> **WORK INSTRUCTIONS**: Skip every picture, then write out exactly the lines of the listing below from the line that contains "Instruction: Click the" through the final line.

Top of DATA FOR REVIEW

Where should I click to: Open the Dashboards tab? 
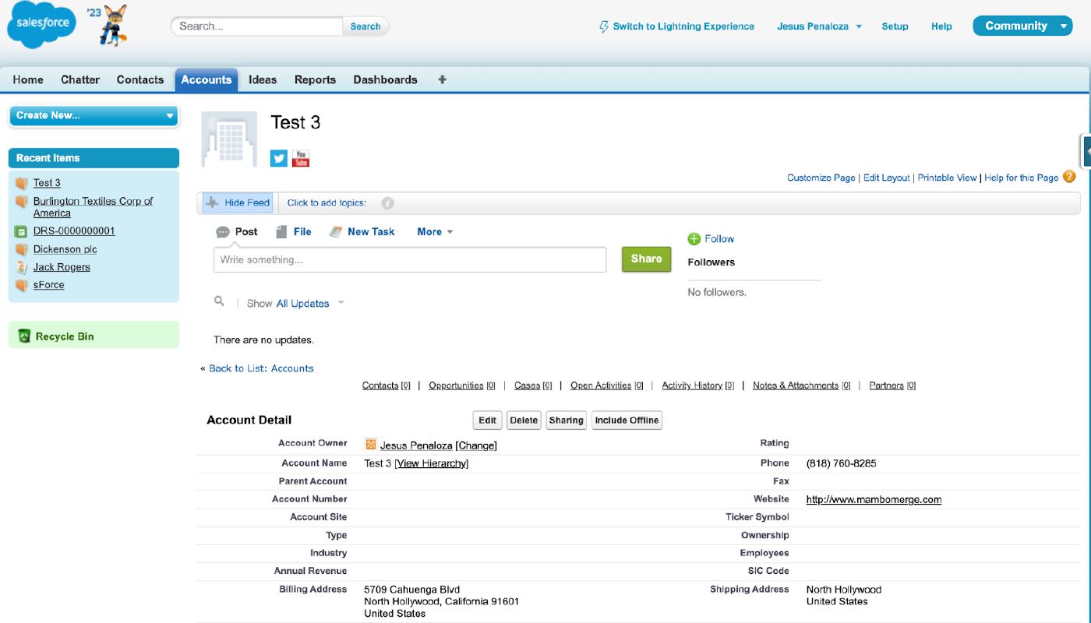385,79
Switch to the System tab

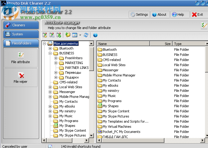(21, 34)
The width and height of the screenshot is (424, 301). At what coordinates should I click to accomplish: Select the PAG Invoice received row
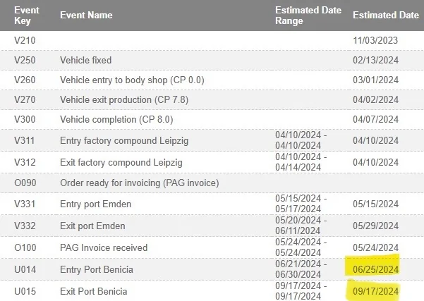[104, 247]
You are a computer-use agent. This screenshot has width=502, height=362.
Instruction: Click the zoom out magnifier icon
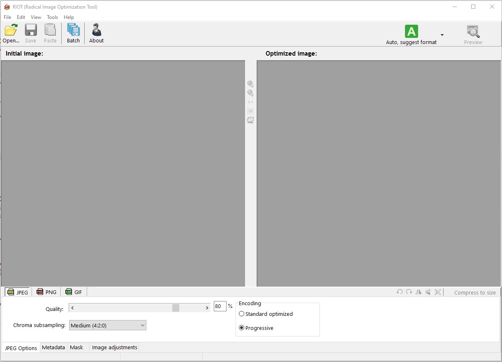[250, 93]
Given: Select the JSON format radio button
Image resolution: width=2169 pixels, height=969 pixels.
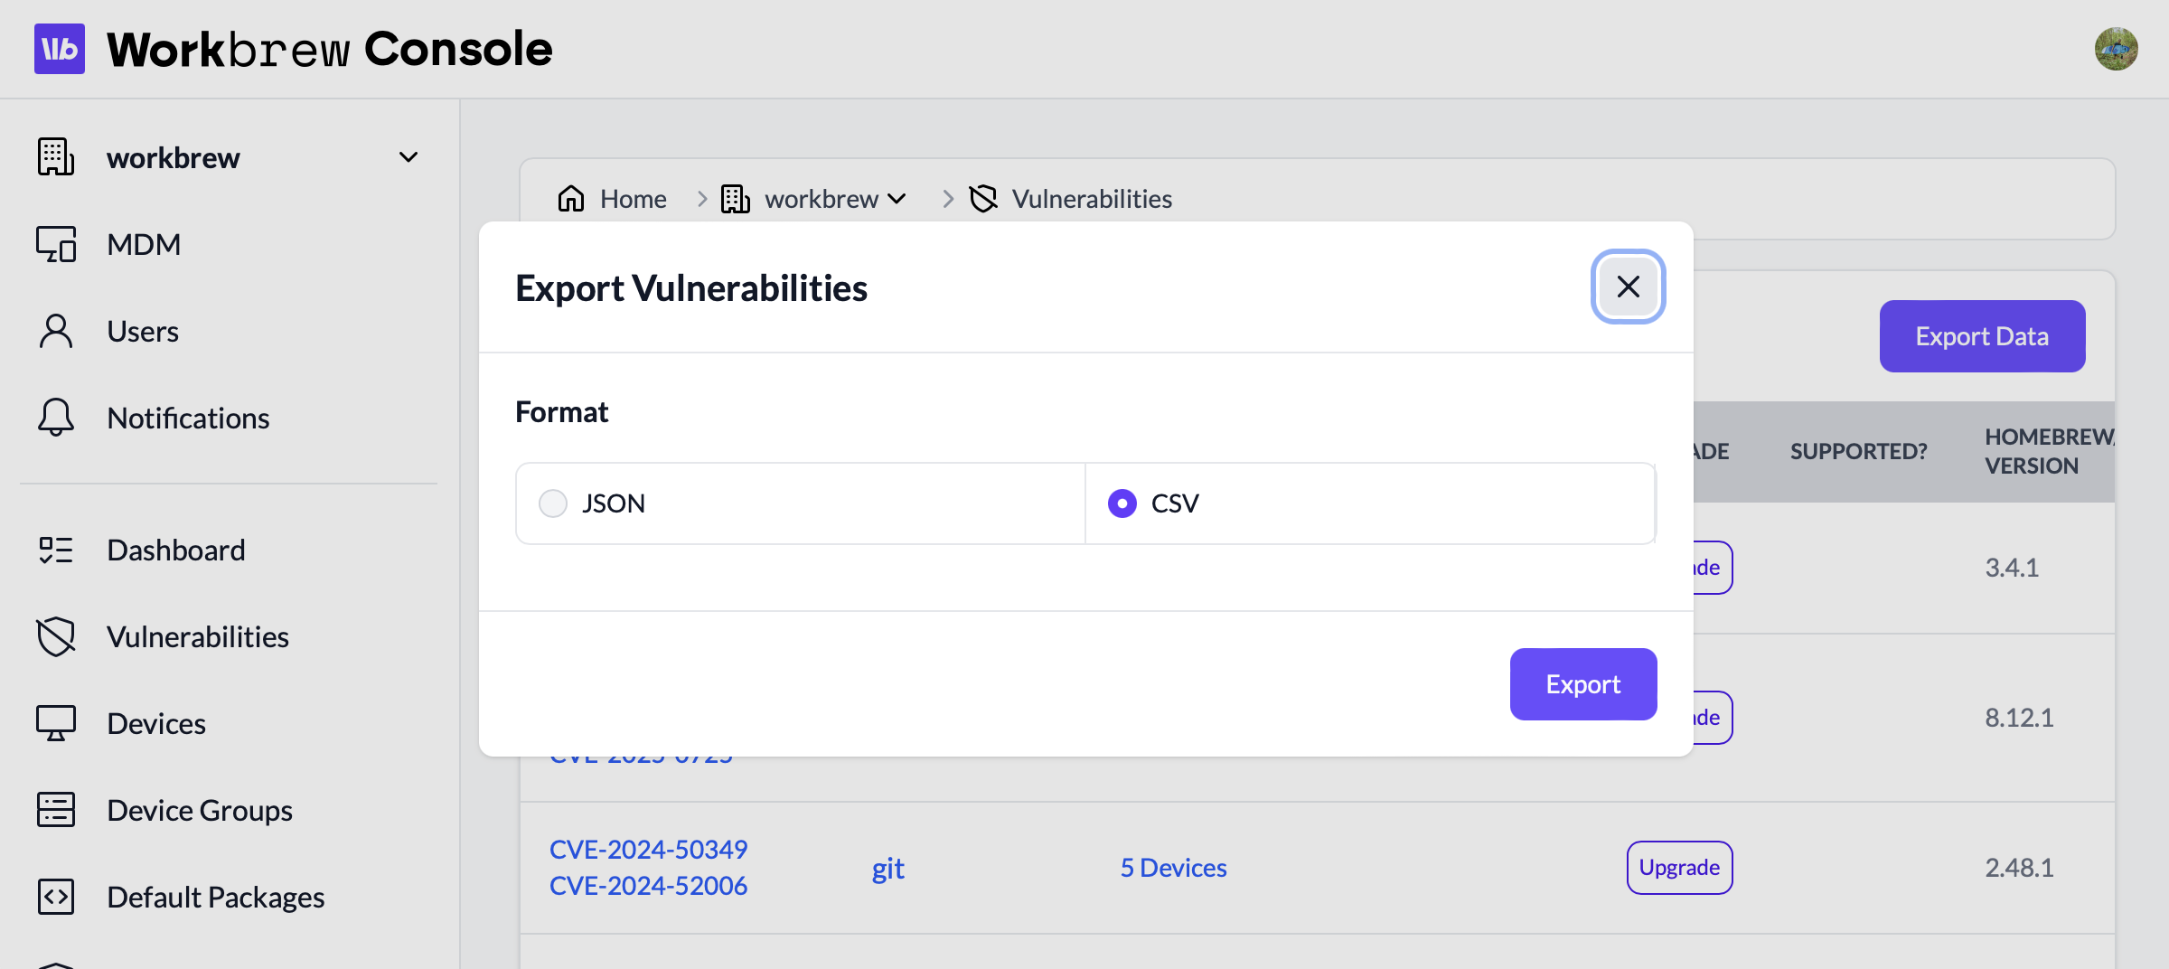Looking at the screenshot, I should [x=553, y=503].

Bottom of DATA FOR REVIEW

> **OUTPUT**:
Instruction: Click the zoom out magnifier icon
[250, 93]
Given: Select the JSON format radio button
Image resolution: width=2169 pixels, height=969 pixels.
Looking at the screenshot, I should [x=553, y=503].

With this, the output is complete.